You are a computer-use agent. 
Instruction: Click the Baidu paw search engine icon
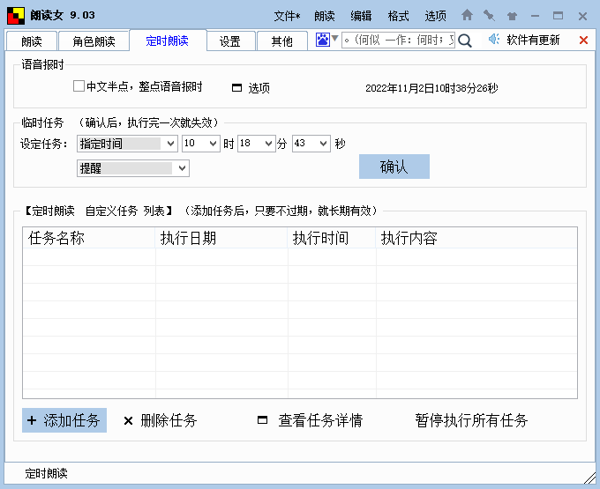[323, 40]
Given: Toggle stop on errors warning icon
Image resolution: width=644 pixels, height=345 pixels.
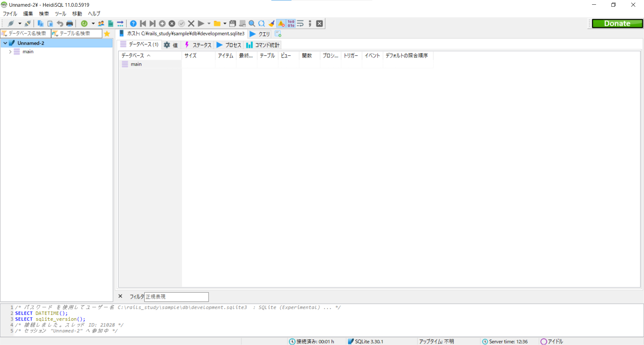Looking at the screenshot, I should tap(281, 23).
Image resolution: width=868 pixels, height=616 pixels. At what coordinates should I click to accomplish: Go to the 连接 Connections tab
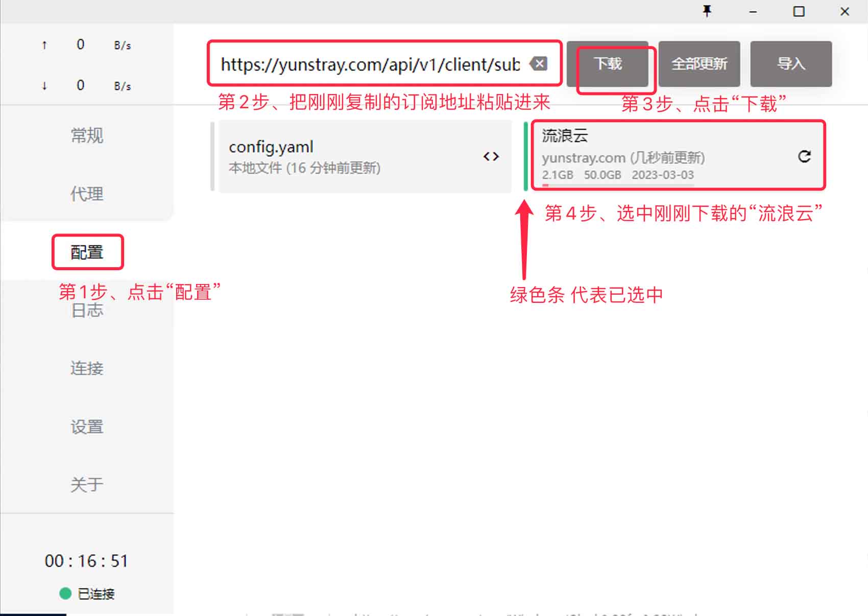click(87, 368)
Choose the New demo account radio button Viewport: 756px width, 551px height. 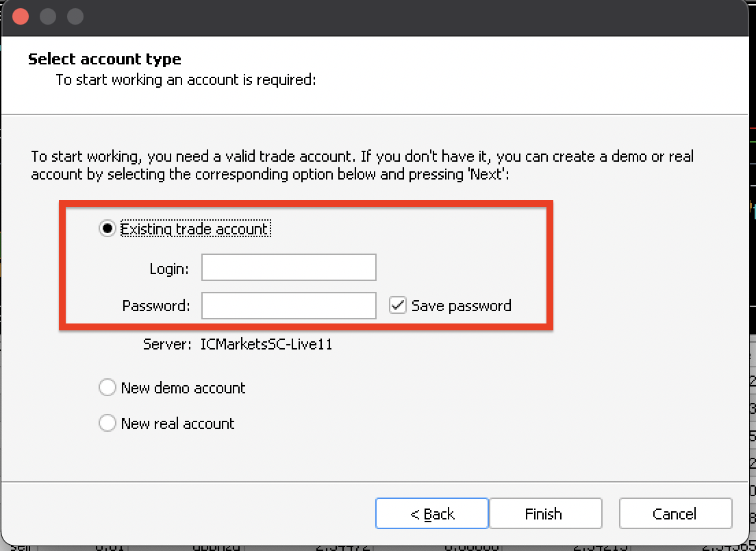[x=108, y=388]
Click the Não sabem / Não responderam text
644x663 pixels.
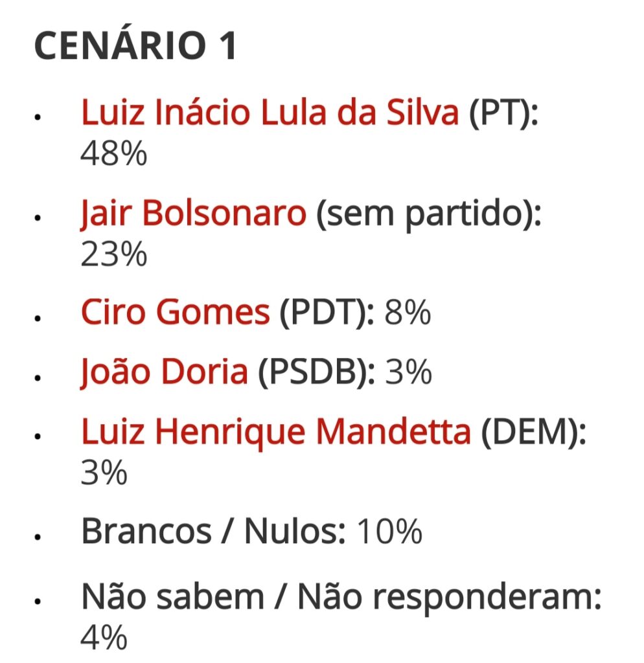click(x=341, y=598)
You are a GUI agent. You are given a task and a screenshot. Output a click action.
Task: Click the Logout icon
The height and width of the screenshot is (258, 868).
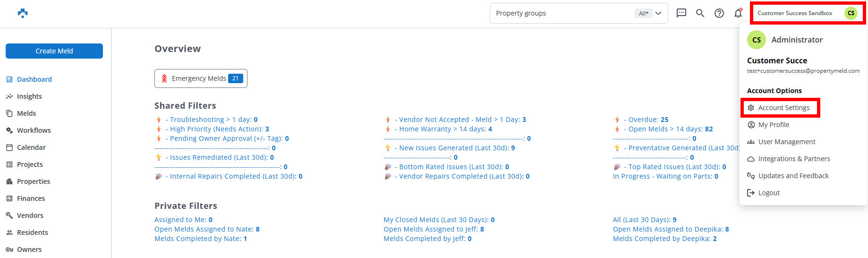[x=751, y=193]
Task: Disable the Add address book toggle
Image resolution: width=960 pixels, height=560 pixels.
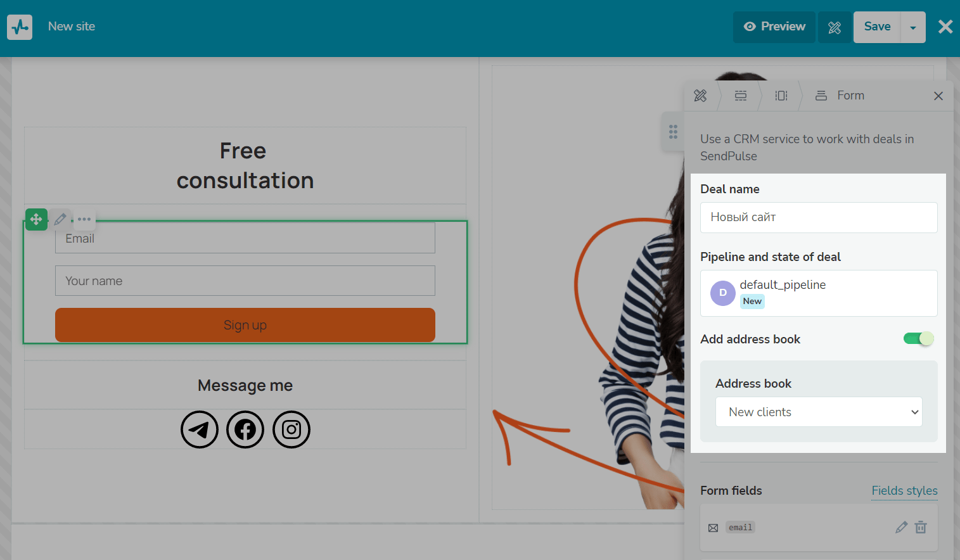Action: [918, 339]
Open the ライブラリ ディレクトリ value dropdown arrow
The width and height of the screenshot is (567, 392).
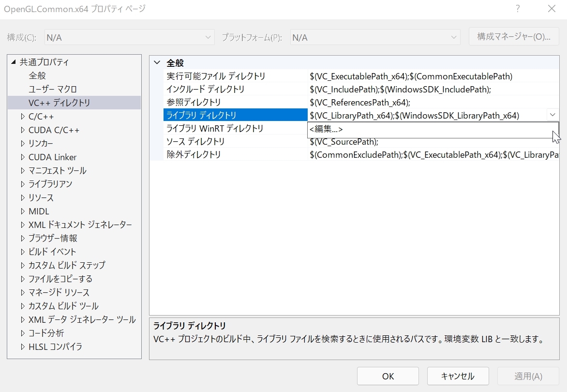(552, 115)
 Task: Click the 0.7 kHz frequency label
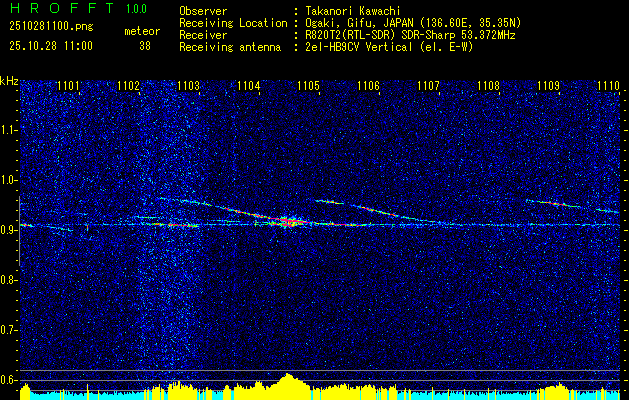[x=8, y=330]
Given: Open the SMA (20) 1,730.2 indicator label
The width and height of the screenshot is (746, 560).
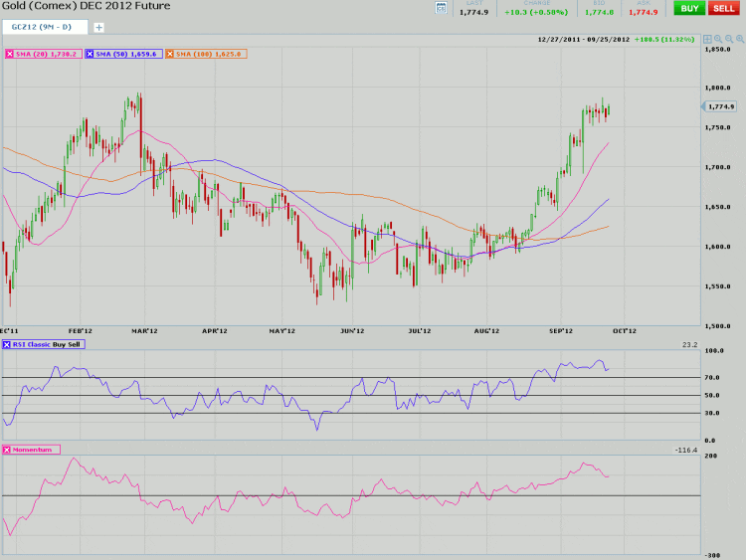Looking at the screenshot, I should (47, 53).
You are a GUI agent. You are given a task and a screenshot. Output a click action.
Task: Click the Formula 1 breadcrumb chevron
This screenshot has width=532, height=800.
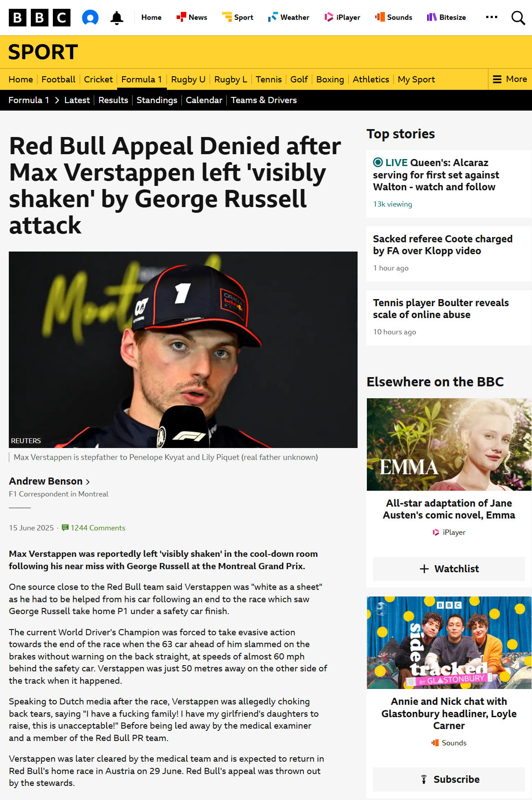pos(57,100)
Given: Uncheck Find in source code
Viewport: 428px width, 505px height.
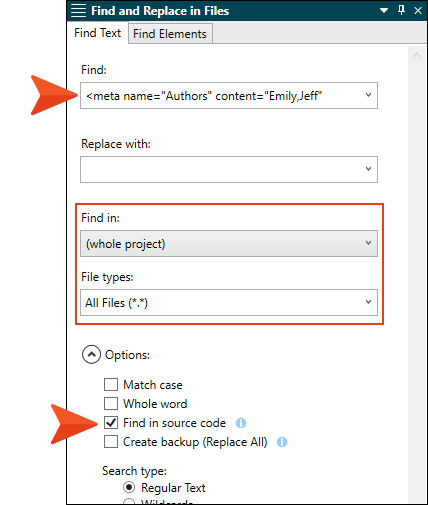Looking at the screenshot, I should (x=111, y=423).
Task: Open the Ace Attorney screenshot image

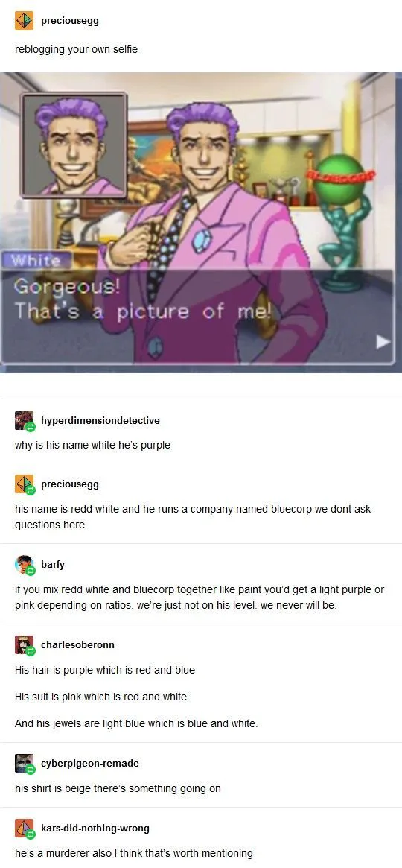Action: pos(201,223)
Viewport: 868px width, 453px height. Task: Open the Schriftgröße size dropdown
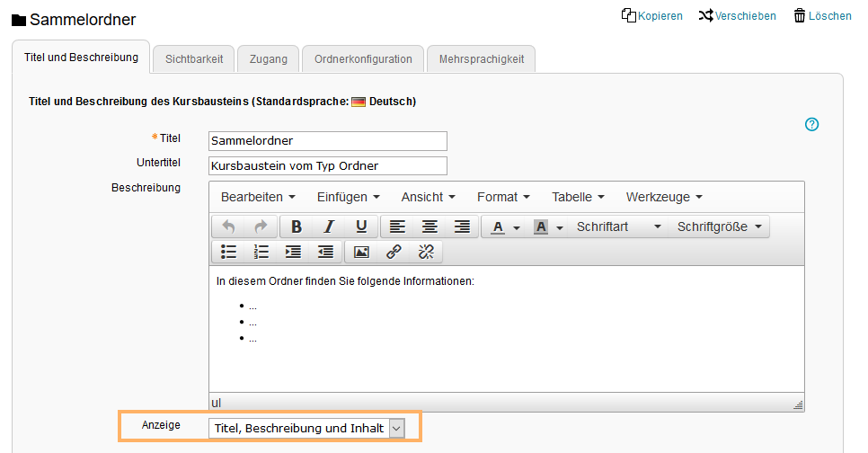[x=719, y=227]
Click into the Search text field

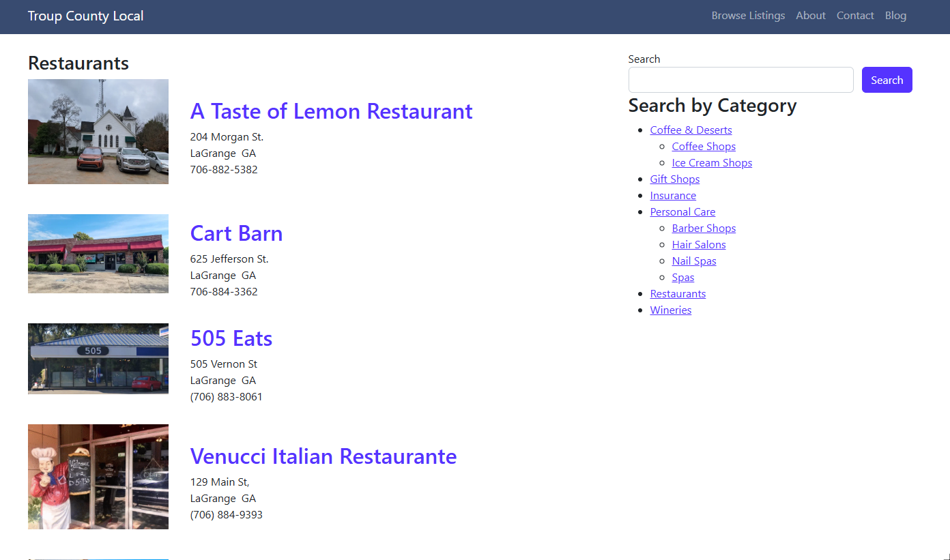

※

### TRY IT
Quote only the lines that start at the line holding "Given: Uncheck Find in source code" and end at the last line of the entries, including both of those lines, and omit every picture.

### EXPECTED ANSWER
Given: Uncheck Find in source code
Viewport: 428px width, 505px height.
Looking at the screenshot, I should (x=111, y=423).
Task: Open the Ace Attorney screenshot image

Action: pos(201,223)
Viewport: 868px width, 453px height. Task: Open the Schriftgröße size dropdown
[x=719, y=227]
Click into the Search text field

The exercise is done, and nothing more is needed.